Taxpayers can actually file ITRs for AY 2019-20 till March 31, 2019. However, it doesn’t come without a cost. According to income-tax rules, if you file your return after the due date but before December 31 of the assessment year, you will have to pay Rs 5,000 as penalty. If you file it between 1 January and March 31 of the assessment year, the penalty goes up to Rs 10,000.
However, this penalty is applicable for individuals who have an income above Rs 5 lakh per annum. In case your income is less than Rs 5 lakh, your penalty amount can’t exceed Rs 1,000.
Besides paying penalty, taxpayers also need to pay interest on due taxes each month until they file their ITR. Under section 234A of the Income Tax Act, the taxpayer is liable to pay simple interest at 1% per month or part of a month for delay in filing the return of income. Remember, the penalty along with the due tax needs to be paid before you submit your belated ITR.

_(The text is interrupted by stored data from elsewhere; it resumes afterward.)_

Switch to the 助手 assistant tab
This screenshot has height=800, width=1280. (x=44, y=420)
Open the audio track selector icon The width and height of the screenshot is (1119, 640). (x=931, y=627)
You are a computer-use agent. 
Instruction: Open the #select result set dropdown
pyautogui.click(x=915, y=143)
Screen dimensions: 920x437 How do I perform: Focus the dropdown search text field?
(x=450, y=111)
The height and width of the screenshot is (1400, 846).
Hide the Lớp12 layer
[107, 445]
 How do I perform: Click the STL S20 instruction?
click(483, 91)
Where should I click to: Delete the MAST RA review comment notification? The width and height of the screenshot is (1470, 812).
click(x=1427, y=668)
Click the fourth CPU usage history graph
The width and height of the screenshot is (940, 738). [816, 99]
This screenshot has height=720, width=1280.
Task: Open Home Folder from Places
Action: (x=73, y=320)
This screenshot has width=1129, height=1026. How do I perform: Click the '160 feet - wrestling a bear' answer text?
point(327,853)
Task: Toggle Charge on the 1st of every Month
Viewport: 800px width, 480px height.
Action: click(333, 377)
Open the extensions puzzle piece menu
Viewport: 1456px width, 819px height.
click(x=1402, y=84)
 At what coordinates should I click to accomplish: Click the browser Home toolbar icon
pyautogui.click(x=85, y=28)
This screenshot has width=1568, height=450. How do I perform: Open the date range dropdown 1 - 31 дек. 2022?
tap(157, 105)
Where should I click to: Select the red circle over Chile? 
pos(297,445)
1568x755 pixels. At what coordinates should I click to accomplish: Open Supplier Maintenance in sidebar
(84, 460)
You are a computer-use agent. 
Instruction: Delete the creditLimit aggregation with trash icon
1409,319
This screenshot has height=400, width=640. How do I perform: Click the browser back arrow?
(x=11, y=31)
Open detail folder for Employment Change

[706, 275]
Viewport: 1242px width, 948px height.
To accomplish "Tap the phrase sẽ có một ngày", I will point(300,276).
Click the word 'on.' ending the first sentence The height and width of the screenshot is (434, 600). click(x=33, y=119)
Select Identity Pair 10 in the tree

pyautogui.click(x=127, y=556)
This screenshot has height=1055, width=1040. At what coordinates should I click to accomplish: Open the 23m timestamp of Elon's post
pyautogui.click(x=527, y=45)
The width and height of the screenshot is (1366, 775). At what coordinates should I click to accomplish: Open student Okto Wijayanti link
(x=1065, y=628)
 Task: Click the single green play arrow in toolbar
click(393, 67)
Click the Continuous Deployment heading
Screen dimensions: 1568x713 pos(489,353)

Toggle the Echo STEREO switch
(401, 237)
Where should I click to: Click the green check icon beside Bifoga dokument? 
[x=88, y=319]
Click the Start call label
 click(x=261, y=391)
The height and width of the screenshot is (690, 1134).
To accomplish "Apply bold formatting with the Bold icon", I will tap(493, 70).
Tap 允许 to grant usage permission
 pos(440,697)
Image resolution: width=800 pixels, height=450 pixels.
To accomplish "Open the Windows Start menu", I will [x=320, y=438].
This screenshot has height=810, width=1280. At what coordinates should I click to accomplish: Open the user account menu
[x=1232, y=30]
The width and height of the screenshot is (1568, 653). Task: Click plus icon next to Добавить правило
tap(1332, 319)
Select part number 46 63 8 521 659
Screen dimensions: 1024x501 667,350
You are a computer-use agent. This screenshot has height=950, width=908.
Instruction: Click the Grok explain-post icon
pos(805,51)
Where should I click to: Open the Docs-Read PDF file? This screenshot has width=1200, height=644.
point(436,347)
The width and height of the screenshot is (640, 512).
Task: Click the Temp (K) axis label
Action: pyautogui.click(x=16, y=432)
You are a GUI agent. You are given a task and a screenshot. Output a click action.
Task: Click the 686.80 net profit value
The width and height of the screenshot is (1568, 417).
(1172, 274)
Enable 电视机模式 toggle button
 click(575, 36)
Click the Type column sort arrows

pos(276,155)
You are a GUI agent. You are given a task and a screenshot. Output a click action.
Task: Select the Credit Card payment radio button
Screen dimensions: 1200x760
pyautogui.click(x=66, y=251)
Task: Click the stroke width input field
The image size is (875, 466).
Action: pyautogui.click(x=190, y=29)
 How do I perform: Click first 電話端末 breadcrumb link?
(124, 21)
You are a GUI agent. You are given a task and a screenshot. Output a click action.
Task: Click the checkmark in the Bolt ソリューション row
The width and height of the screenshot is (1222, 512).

However, if taxpayers fail to file their ITR altogether, the tax department can send them a notice which can even lead to prosecution. There are provisions of jail term from three months to two years on non-filing of ITRs. Also, the jail term can last up to seven years if the due tax is more than Rs 25 lakh. But, if the taxpayer manages to file return before the end of the assessment year, the prosecution is not initiated.
Filing belated returns has some more disadvantages. Taxpayers are not allowed to carry forward certain losses to subsequent years in case they miss the ITR deadline. Additionally, they may also lose the interest on the tax refund amount, if any, that they would have got if they would have filed their returns within the deadline. Hence, it is advisable to file your return well in advance and save some money.